◆ **WHAT THE EXERCISE ASKS**:
Which lines in the records contain the string "pixels" with matching case? Find each one and copy it in full.

◆ **Saved data entries**:
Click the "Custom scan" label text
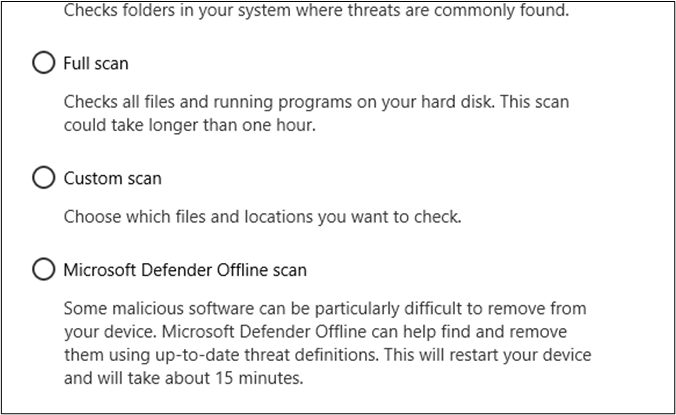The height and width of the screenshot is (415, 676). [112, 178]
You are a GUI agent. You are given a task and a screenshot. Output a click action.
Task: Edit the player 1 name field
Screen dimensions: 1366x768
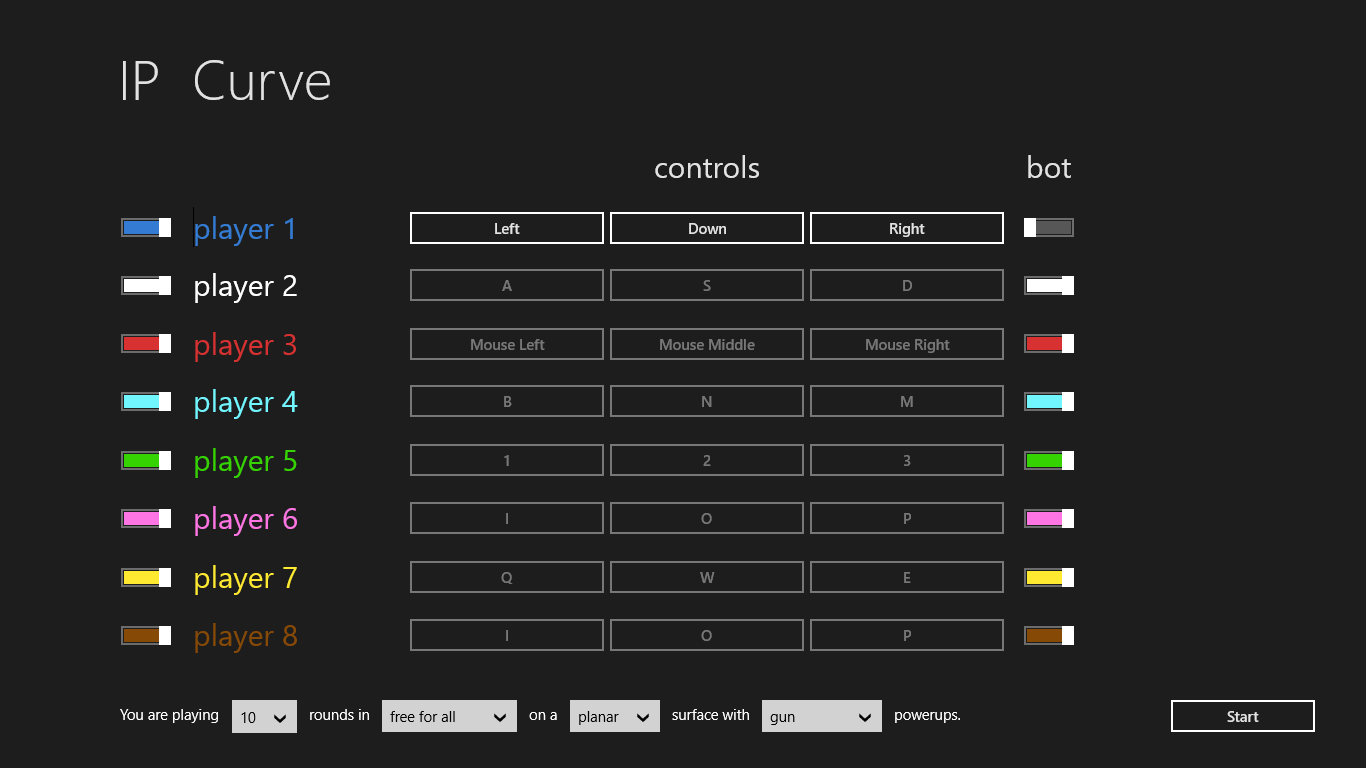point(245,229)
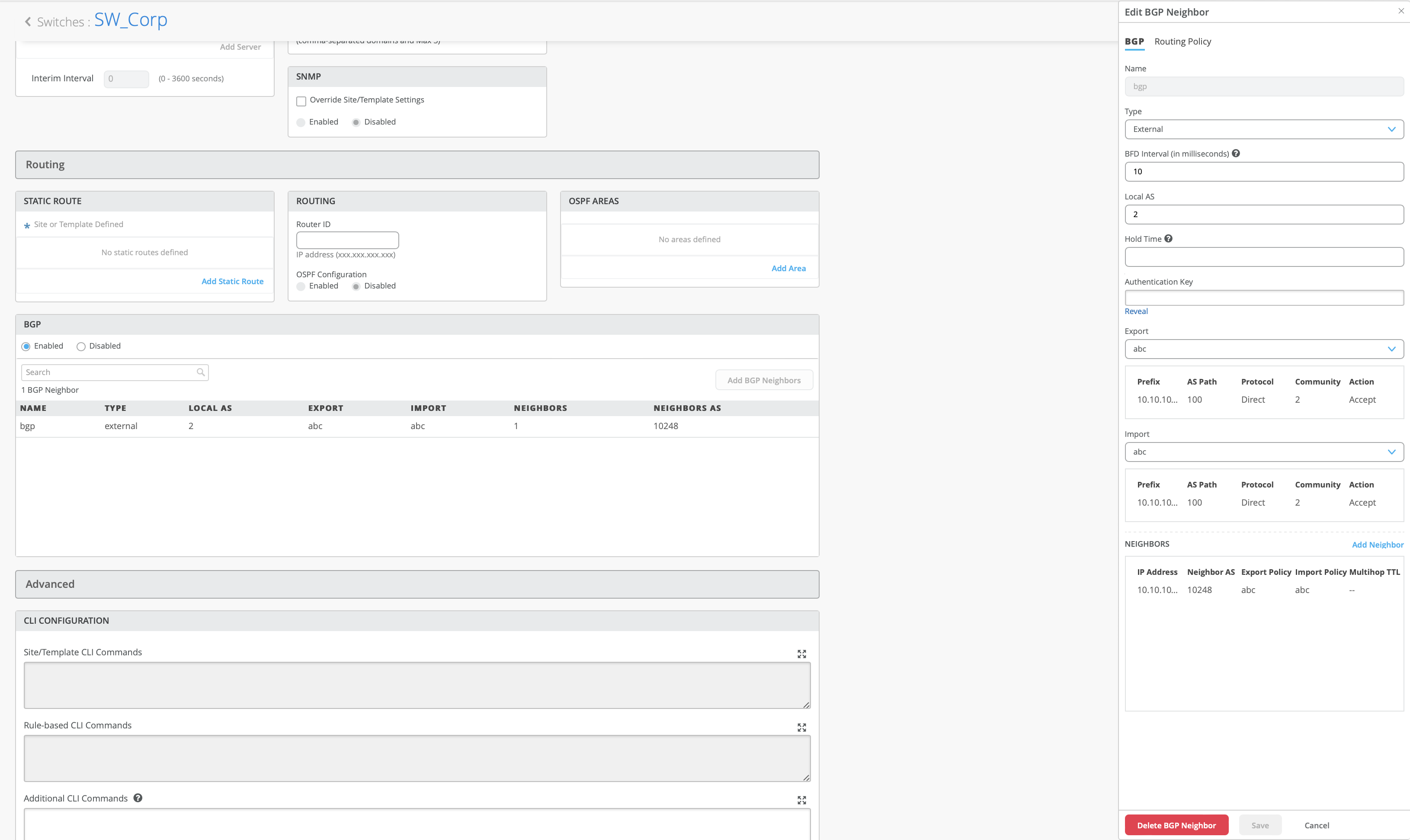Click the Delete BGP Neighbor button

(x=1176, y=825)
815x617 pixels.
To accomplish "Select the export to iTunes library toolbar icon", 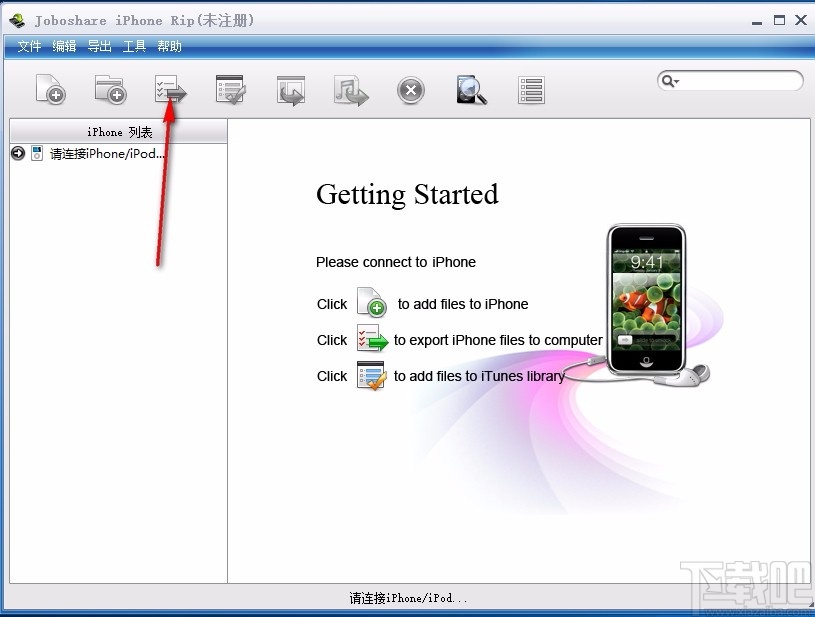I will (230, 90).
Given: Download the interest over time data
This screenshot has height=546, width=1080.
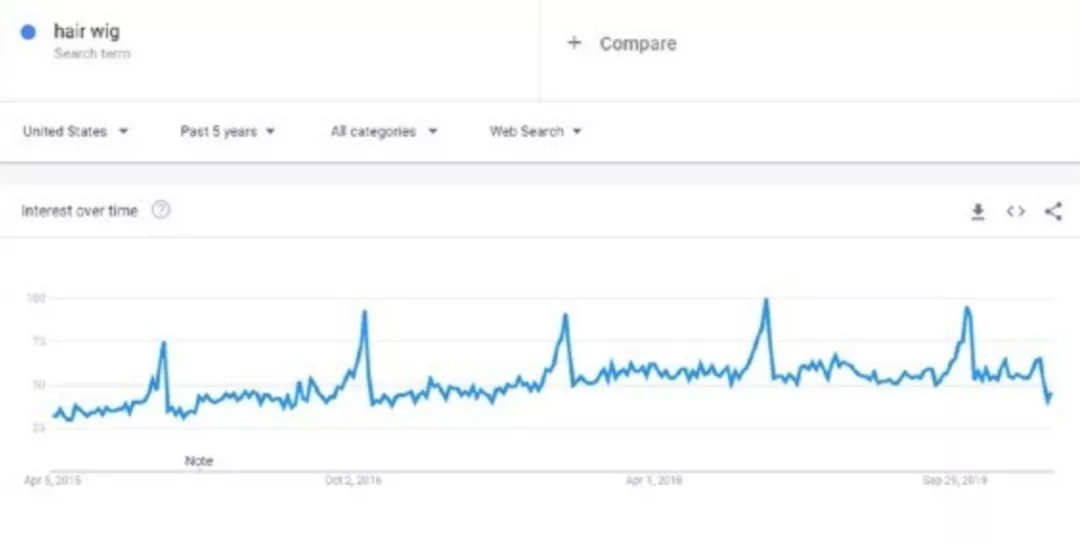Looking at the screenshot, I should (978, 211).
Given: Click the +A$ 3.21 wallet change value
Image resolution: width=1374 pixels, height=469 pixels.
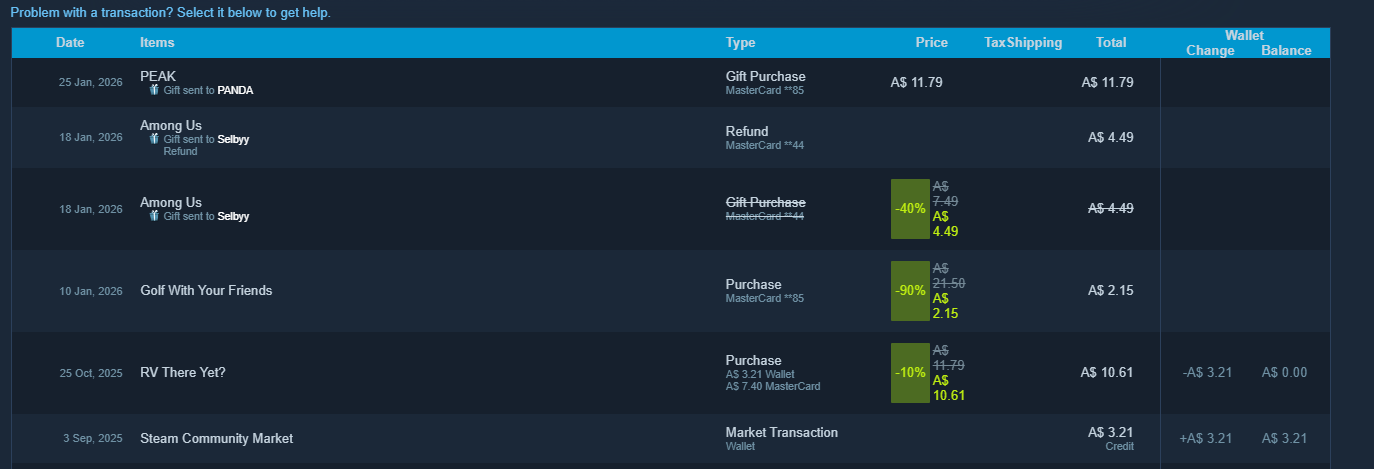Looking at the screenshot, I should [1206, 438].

◆ **ANSWER BELOW**:
815x617 pixels.
Image resolution: width=1374 pixels, height=469 pixels.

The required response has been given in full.